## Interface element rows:
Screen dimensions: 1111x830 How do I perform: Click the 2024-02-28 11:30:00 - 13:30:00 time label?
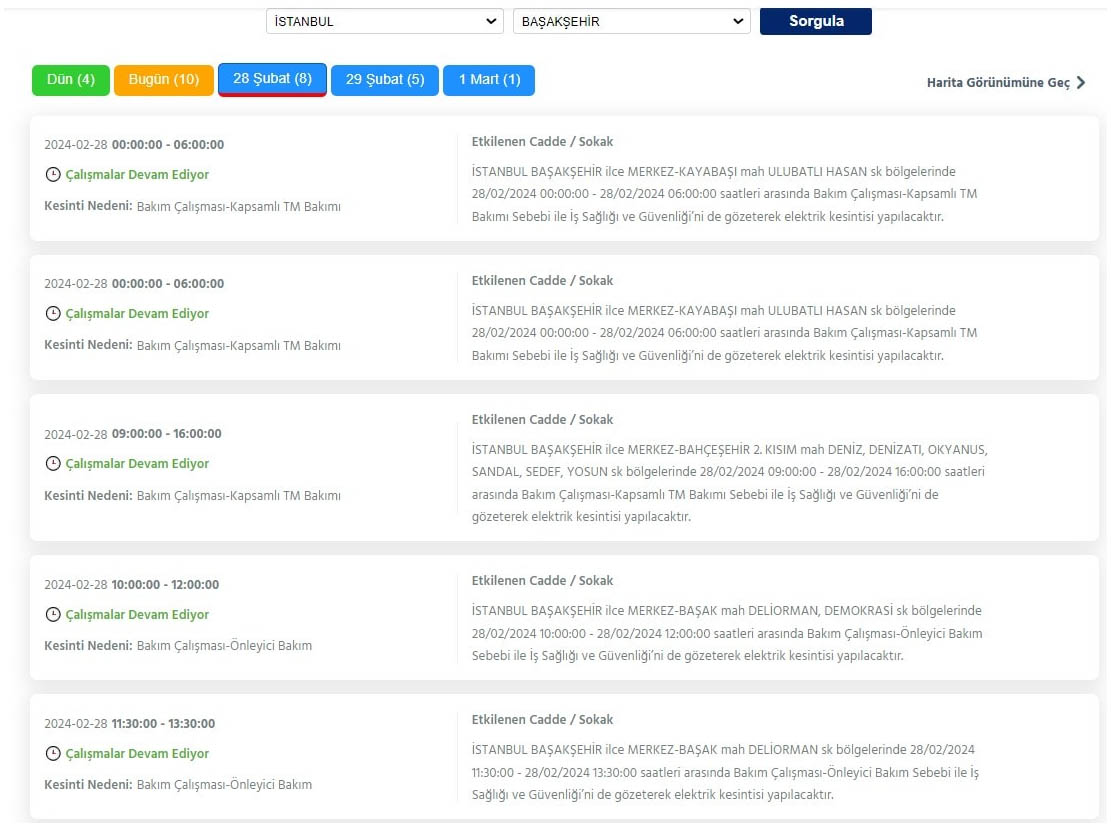click(130, 724)
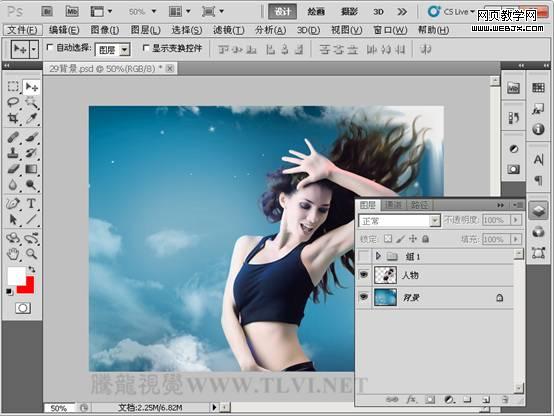
Task: Hide the 背景 layer
Action: click(x=364, y=297)
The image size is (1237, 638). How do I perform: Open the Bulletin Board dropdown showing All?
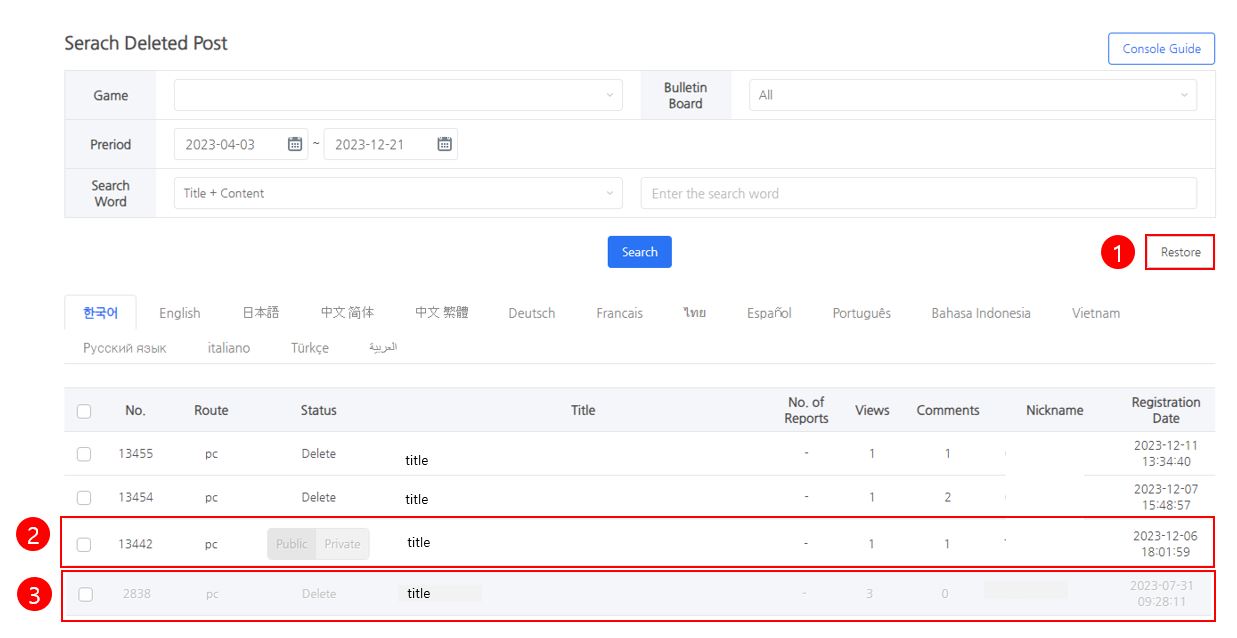(x=970, y=94)
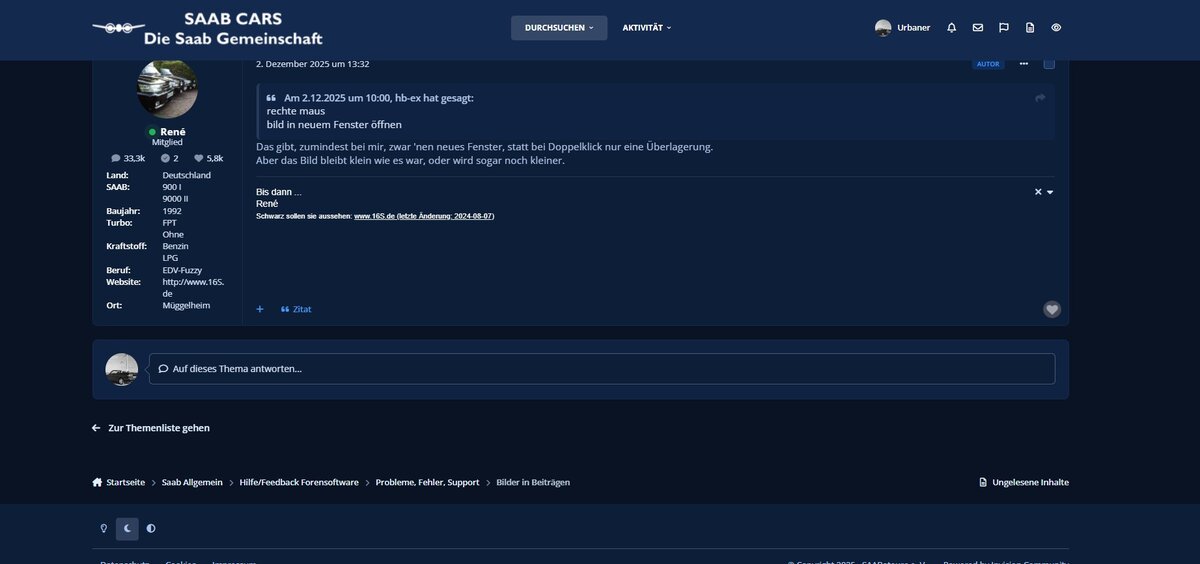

## What this task involves:
Rewrite every row, changing "How do I perform" to "How do I carry out" and keeping everything else the same. Leave out the pictures.

## Written solution:
Screen dimensions: 1111x830 How do I carry out: Click the 2024-02-28 11:30:00 - 13:30:00 time label?
click(130, 724)
Task: Hide the 背景 layer
Action: click(x=364, y=297)
The image size is (1237, 638). How do I carry out: Open the Bulletin Board dropdown showing All?
(x=970, y=94)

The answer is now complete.